Faccio un esempio semplice semplice. Alla barriera sud dell’autostrada Genova-Milano c’erano, in fondo non poi tanto tempo fa, dieci caselli governati da umani. Oggi in un solo casello c’è una persona, gli altri nove lavoratori dove sono andati a finire? È vero che non c’è, credo, nessuna occupazione più noiosa del casellante che vive in una sorta di bolla senza avere contatti con nessuno. Ma il problema resta.
Elon Musk licenziò a suo tempo circa trecento lavoratori della Tesla poi però si ricredette perché si accorse che i robot erano più inefficienti, disordinati e casinisti dei lavoratori normali. Questo è un caso favorevole che dipende dall’indubbia intelligenza di Musk, ma molti altri grandi imprenditori licenziano a manetta senza riassumere i reprobi. Dove vanno a finire costoro?

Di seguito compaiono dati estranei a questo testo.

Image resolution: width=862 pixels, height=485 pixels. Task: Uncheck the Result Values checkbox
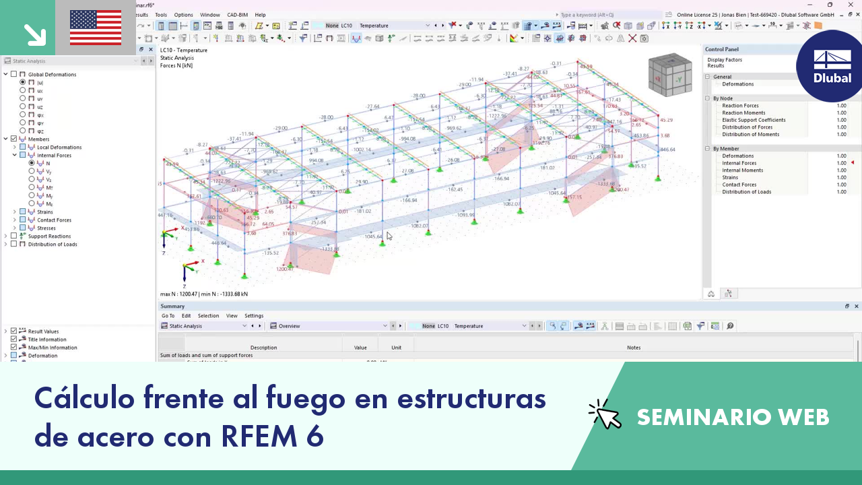(x=14, y=331)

Dovranno cercarsi un’altra occupazione che non hanno scelto, per la quale non hanno passione e soprattutto competenza perché non sono stati “formati”, parola magica come ”Innovazione”, per questo lavoro. Per cui ci sono in giro un mucchio di incompetenti.
Questo riguarda soprattutto il mondo artigiano dove molti di costoro si sono rifugiati credendo che fosse semplice fare il falegname, il fabbro, l’imbianchino senza avere alcuna esperienza. Ma non è così. Tutti noi, o quasi, abbiamo fatto l’amara esperienza di aver ingaggiato questi lavoratori improvvisati. Esemplare in questo senso è il bel film di Silvio Soldini, Giorni e nuvole, dove il compagno di Margherita Buy, licenziato come manager, si mette appunto a fare l’imbianchino, con risultati disastrosi.
Questo orgoglio per il proprio manufatto ha resistito anche in èra industriale dove c’è una produzione seriale. A Milano voi potete vedere ancora oggi, incise su alcuni tombini, delle sigle, cioè in pratica delle firme, che non sono quelle dell’industria che li ha prodotti ma dell’artigiano che vi ha messo mano. Questo era l’artigianato al tempo che fu e il lavoro al tempo che fu. Quando si chiamava ancora “mestiere”.